Why should currency traders be interested in what’s going on in places like Russia, Turkey, China, and Myanmar? Because all the world’s monetary systems are connected. No matter how small or large a nation is, its fiat money is part of the giant puzzle that makes up the international financial world. Forex enthusiasts need to stay informed about global events so they can make informed trades.
In addition to staying in the loop on relevant current events, investors need to realize the importance of working with a reputable broker. Unfortunately, there are multiple unlicensed outfits vying to grab the attention of individuals who are new to the game. Even worse, a few of those unethical entities lure in unsuspecting customers. What’s the most effective way of avoiding that kind of trap? Sticking with regulated forex brokers is the surest tactic for staying safe, gaining access to the best investing tools, and learning how the markets work.
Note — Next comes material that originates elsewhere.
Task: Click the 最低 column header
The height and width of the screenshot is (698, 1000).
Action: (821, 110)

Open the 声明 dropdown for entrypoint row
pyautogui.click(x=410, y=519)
Why even trade forex at all? Why not just stick with traditional equities, commodities, and similar asset classes? There are plenty of valid reasons people gravitate to FX, including ease of trading, around-the-clock action, and more. If you want to take advantage of the recent wave of economic volatility and leverage the power of a forex account to aim for profits, it’s essential to do several things. First, open an account with a reputable broker. Second, review some of the latest news stories that impact national currencies. Finally, familiarize yourself with the unique benefits of having and using an FX account. The following points are useful starting points for beginning and advanced traders.
Myanmar’s Kyat in Trouble
After a military-led government took control of Myanmar last year, the nation’s leaders have fought to force locals to use the kyat instead of US dollars and euros in domestic transactions. Encouraging didn’t work well for the dictatorial leaders, so now they have turned to more muscular techniques, like outright bans against using foreign money within the borders. Foreign organizations don’t have to abide by the rule, but citizens do. The result is a huge black market in all types of non-local currencies. At the root of the situation is a profound distrust of the government and a decades-long reliance on nations like the US and the UK to serve as proxy suppliers of hard money for everyday transactions.
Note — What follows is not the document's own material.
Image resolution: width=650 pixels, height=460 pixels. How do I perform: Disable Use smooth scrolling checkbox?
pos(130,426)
The Ruble Beats the Odds and Gets Stronger
Amid the Ukraine-Russia war, it’s more than surprising that the Russian ruble, one of the world’s oldest and most volatile forms of money, has come out of the melee strong and resilient. The power of the ruble is a lesson in what a dedicated government can do to turn a terrible situation into a positive one. After Russia invaded Ukraine in February, international sanctions drove the currency’s value to a historic low. At that time, it took more than 100 rubles to purchase a single US dollar. But in a few months, Russian authorities have intervened, bargained, coaxed, and cajoled their way to a ruble that now holds the title of the globe’s best performing national currency of 2022.
Turkey’s Lira Weakens by the Day
The Turkish lira has been experiencing a very bad year, and things appear to be growing worse. Inflation is running at about 70 percent, and there’s a huge shortage of foreign currency in Turkish private and government banks. In recent days the dam has broken as the lira dropped past the psychologically important rate of 16 to the US dollar. Trading at 16.3 as of late May, the lira is expected to have a terrible summer as Turkey’s economy continues to weaken.
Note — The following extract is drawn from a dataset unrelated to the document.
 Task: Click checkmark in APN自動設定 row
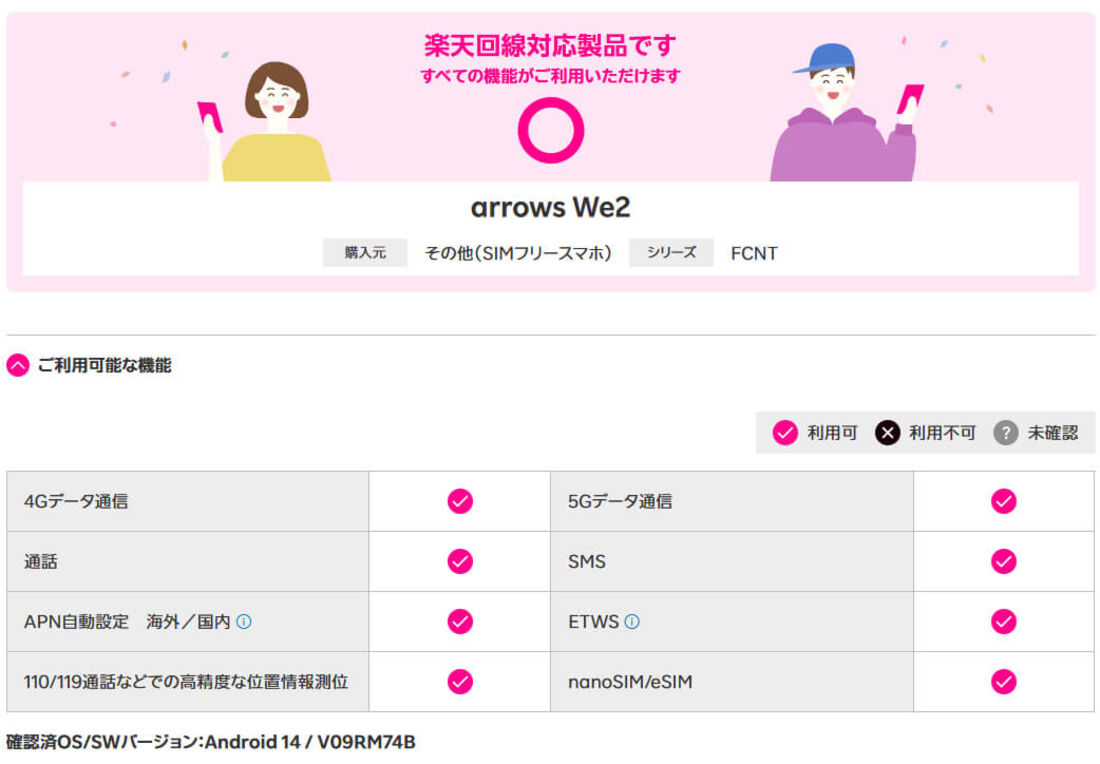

Outflow of Foreign Capital Has Communist Government Scared
After several years of relative stability against the US dollar, the People’s Republic of China’s yuan currency is starting to tumble in value. One of the prime movers behind the development is the rapid outflow of non-Chinese capital. Already the domestic denomination has dropped four percent against the dollar and looks set to experience more of the same through the summer months. The nation’s recent Shanghai lockdown, outlawing of cryptocurrency ownership, and ongoing militaristic threats against its neighbors have turned the communist dictatorship into a pariah among international investment institutions and many corporations.
Liquidity and Leverage Make FX an Attractive Activity
Worldwide, two of the features that attract people to FX are the ability to use leverage in transactions and the availability of high liquidity. Because the trading markets are the largest of all the financial arenas, there’s never a delay in converting a position to cash. Plus, account holders who work with top brokers can usually benefit from a large amount of leverage, which makes it possible to control significant amounts of capital even with a modest-sized account.